HONOLULU, HAWAI‘I – In response to new evidence, Federal Judge Helen Gillmor has ordered that the City and County of Honolulu (“City”) must stop “immediately dispos[ing] of any property” under the Sidewalk Nuisance and Stored Property Ordinances (“Ordinances”). The only exceptions are for hazardous and perishable items. Although the City had previously told the Court that it was only collecting trash and that it was not destroying private property, the new evidence showed otherwise, and the City agreed to this new order restricting its activities.
ACLU Legal Director Dan Gluck said: “This Order gives the Plaintiffs in our lawsuit significant relief, and substantially changes what the City has been doing during its sweeps of homeless encampments. Effective immediately, the City must stop destroying homeless individuals’ property, unless the City documents specific reasons why an item is too hazardous or dangerous to store. The City must also give us prior notice of any future sweeps, and must video the sweeps and provide those videos to us; we will be monitoring the sweeps and will report any violations of the Order to the Court. If the City continues to conduct itself like it did in Kaka’ako in the last two months, it is subject to being held in contempt of Court.”
The Order requires the City, effective immediately, to:
- Tag and store all property not posing a public health or safety risk, and to cease throwing property into trash compactors.
- Post notices of sweeps and removal/recovery instructions for owners not present, and to cease destroying items without notice or recourse.
- Give property owners a chance to collect personal items after a sweep is underway, instead of threatening them with immediate arrest.

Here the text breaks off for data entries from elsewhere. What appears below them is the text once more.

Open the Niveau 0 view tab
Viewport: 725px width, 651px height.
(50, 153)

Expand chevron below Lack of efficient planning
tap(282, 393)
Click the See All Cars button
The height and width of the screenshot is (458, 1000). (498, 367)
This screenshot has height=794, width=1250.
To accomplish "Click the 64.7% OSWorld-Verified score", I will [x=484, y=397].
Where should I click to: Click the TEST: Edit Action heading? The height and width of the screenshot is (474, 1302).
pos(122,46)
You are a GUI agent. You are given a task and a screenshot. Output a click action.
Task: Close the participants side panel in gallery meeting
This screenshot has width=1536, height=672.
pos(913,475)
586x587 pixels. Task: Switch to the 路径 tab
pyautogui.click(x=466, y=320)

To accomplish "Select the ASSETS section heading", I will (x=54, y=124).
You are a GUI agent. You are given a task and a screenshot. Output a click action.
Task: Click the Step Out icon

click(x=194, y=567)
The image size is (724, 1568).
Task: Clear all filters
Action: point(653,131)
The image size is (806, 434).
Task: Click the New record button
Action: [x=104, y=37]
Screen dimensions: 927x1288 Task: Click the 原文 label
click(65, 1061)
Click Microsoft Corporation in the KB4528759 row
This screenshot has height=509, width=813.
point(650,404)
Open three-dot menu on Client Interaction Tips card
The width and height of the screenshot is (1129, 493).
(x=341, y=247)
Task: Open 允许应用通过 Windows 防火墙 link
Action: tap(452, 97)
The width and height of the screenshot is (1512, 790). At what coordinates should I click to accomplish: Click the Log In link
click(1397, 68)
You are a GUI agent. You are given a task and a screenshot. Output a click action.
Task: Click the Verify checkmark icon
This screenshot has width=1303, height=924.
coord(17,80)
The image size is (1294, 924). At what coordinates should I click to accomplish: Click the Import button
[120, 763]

- Ease the previously onerous process for waivers of storage fees.
- Document with video when the City decides that property poses a public health or safety risk and cannot be stored.
During sweeps of Kaka’ako homeless persons, the City seized and disposed of over 134,000 pounds of property while storing for retrieval only 8 small containers of property. The City has admitted that it has allocated only about 1,000 square feet of space to store all property taken under the Ordinances – clearly insufficient for the personal possessions of the hundreds of persons and families displaced by sweeps.
Kristin Holland, Of Counsel with Alston Hunt Floyd & Ing said: “We are glad that this agreement will require the City to follow the law while the case moves forward and as Hawaii’s lawmakers find ways to meaningfully address the crisis of homelessness. This case is not about people’s ‘right’ to live on sidewalks and no one is seeking to force the City to store trash or hazardous goods – there is no such right or obligation. It is about illegally taking and destroying personal possessions, the constitutional right of everyone to reclaim property seized by the government, and the right to challenge that seizure. These rights apply to everyone equally, rich or poor.”